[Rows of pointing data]
┌──
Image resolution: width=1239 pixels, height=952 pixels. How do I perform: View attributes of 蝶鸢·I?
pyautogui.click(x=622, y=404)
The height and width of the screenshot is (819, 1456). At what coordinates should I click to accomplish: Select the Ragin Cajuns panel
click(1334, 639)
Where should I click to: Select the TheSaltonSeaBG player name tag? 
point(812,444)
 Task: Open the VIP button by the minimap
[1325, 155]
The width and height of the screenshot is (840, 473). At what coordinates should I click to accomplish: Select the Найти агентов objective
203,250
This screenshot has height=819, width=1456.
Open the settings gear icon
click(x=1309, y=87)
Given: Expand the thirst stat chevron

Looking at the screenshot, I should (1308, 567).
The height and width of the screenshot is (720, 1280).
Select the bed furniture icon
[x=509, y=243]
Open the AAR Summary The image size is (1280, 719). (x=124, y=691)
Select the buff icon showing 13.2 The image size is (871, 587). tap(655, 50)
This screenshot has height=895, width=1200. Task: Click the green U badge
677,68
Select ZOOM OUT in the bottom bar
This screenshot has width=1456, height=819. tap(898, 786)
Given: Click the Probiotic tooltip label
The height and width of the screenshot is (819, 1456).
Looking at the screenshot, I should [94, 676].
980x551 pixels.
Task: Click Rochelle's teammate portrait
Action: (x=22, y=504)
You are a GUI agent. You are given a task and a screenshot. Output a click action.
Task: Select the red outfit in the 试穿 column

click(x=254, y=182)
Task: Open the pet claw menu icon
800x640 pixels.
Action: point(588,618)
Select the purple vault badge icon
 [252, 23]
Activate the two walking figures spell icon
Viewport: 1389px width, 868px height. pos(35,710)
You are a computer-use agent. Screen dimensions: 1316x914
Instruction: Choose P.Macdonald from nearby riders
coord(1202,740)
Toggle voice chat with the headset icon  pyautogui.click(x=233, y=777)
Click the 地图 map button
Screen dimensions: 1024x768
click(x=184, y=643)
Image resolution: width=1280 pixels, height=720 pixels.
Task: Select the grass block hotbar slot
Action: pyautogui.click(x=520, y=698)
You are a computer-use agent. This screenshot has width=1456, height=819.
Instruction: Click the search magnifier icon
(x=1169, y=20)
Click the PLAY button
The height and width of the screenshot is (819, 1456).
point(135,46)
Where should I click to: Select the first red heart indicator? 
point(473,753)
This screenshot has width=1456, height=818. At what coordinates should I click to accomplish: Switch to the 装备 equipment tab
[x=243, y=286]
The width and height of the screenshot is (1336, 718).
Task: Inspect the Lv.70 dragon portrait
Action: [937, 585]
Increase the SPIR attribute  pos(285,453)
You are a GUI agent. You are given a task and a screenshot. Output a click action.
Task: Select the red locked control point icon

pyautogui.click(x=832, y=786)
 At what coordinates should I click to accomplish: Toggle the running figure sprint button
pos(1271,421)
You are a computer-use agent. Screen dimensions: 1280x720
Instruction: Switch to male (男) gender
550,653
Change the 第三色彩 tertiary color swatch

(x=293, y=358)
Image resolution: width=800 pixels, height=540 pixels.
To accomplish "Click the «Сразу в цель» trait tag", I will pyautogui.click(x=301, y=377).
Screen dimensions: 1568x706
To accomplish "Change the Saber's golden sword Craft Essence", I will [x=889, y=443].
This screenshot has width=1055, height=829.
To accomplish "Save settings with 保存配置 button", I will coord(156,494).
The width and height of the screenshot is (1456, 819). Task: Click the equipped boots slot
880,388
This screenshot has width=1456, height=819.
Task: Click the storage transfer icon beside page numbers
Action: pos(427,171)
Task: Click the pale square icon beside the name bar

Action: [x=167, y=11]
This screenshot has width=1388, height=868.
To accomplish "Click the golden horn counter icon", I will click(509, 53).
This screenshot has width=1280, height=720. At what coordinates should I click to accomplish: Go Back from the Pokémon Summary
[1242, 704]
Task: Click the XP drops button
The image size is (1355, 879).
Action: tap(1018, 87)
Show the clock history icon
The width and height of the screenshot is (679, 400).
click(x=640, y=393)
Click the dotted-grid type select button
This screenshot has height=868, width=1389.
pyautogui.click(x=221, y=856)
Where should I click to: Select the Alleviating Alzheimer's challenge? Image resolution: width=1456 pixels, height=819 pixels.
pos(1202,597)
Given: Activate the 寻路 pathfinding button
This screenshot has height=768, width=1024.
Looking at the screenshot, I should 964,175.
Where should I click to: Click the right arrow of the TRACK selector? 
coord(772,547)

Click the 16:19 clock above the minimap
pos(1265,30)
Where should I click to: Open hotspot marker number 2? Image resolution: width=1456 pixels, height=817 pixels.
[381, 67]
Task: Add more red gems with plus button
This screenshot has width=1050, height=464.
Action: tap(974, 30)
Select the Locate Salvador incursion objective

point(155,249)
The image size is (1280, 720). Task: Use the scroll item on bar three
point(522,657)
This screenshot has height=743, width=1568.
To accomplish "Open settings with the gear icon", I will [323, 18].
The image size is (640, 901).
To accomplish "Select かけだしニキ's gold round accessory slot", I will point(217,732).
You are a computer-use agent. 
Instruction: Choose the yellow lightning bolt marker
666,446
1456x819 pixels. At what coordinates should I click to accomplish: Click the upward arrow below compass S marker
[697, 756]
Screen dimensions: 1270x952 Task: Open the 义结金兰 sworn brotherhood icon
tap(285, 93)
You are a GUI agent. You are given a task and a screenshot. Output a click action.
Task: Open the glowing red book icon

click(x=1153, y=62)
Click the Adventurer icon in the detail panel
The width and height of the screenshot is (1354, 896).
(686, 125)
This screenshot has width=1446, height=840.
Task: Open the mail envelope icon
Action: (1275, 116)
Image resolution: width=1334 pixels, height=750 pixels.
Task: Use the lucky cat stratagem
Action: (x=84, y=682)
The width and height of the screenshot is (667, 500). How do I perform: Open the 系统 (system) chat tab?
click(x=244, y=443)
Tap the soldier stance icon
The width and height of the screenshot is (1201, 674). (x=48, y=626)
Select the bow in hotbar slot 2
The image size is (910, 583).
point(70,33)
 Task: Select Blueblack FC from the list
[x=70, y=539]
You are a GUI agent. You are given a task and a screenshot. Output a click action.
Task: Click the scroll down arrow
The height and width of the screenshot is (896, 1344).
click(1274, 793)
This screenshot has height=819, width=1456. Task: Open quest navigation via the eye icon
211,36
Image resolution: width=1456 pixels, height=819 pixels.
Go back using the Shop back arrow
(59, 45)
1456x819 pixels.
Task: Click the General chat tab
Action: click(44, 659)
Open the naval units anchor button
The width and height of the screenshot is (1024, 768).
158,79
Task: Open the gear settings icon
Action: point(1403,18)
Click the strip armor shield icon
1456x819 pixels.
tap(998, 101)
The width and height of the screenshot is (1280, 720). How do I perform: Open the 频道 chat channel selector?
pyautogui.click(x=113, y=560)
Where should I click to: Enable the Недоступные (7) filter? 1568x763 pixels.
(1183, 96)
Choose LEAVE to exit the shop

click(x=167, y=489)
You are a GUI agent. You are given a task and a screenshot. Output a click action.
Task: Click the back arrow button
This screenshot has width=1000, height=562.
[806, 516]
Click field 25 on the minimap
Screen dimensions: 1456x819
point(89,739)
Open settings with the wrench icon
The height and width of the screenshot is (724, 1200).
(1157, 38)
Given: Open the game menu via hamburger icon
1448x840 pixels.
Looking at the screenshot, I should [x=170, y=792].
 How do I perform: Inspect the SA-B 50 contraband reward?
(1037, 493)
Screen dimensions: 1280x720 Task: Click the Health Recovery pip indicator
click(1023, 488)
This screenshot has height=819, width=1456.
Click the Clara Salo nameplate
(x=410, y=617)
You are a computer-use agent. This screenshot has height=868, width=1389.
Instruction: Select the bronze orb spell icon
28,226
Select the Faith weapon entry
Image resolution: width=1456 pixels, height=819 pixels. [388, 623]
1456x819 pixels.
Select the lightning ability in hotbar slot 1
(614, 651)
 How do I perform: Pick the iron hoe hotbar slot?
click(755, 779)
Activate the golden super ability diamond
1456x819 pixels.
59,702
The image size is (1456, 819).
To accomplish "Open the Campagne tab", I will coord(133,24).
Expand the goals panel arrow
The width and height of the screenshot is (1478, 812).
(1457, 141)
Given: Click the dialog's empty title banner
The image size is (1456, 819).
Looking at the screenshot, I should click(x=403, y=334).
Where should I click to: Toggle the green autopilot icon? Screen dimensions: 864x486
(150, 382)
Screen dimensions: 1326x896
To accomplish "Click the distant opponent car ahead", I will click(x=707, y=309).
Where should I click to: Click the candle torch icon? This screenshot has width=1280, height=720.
└──
YOUR TASK: Write out the lines of the material unchanged, starting with the line that contains "Screen dimensions: 1326x896" and going on through the end of the material.

THE OUTPUT:
Screen dimensions: 1326x896
To accomplish "Click the distant opponent car ahead", I will click(x=707, y=309).
Where should I click to: Click the candle torch icon? This screenshot has width=1280, height=720.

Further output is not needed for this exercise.